VETO DA MEDIDA PROVISÓRIA 841
Há pouco mais de dois meses, o esporte levou um baque chamado Medida Provisória 841. A MP previa a retirada de parte do dinheiro da loteria federal destinado ao esporte para o Fundo Nacional de Segurança Pública. A medida foi assinada pelo presidente Michel Temer, mas após muita pressão de atletas, clubes, federações, confederações e organizações não governamentais o político voltou atrás na decisão.

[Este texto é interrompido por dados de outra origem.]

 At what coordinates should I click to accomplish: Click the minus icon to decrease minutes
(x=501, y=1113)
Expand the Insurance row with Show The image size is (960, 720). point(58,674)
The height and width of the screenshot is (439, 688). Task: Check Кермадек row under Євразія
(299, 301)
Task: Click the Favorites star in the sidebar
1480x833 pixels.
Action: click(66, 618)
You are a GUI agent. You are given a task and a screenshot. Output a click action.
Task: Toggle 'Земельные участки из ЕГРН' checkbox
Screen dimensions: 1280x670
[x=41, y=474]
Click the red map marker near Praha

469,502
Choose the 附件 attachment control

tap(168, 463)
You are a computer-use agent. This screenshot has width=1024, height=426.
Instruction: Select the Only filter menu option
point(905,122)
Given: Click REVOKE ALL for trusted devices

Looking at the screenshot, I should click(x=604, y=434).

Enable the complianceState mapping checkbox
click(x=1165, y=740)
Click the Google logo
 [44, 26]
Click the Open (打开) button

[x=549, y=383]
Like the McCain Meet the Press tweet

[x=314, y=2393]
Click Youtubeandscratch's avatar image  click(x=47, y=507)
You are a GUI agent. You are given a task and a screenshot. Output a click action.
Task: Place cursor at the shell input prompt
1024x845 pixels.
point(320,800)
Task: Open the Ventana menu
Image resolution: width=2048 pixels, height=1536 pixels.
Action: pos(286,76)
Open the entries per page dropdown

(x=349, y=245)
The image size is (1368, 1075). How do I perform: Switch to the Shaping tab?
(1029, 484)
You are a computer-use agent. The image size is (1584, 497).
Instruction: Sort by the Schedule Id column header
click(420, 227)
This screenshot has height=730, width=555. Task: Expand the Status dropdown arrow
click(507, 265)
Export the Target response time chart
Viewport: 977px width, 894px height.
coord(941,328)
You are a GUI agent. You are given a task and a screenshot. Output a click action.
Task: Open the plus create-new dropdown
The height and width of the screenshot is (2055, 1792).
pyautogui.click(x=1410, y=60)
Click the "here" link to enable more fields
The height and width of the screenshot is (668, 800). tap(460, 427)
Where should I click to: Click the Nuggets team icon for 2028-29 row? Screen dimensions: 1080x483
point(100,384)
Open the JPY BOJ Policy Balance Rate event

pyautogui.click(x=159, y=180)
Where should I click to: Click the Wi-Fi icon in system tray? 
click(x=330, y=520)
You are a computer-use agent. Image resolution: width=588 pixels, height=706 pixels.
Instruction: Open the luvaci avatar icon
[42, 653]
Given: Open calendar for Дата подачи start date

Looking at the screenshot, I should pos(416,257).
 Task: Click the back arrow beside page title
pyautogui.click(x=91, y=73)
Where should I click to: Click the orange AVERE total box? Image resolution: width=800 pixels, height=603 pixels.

Para Lattari, a união dos esportes em prol de melhorias e investimentos foi um passo importante para a luta da valorização dos esportes olímpicos no país:

- Eu fico feliz que, depois de inúmeros anos, esta foi a primeira vez que o esporte se uniu e se revoltou contra uma medida que seria adotada e saímos vitoriosos. A gente sempre diz que a cultura se une para defender seus interesses, enquanto o esporte nunca tinha se defendido. Espero que essa união seja a primeira das diversas lutas que nós temos que travar em conjunto para que a gente possa fazer com que o esporte sobreviva no país. Eu não sei se a curto prazo vamos conseguir [novos investimentos], mas acho que à medida que todos ficarem unidos em busca do mesmo objetivo, a nossa luta vai ficar menos difícil. Hoje, é impossível - finalizou o diretor.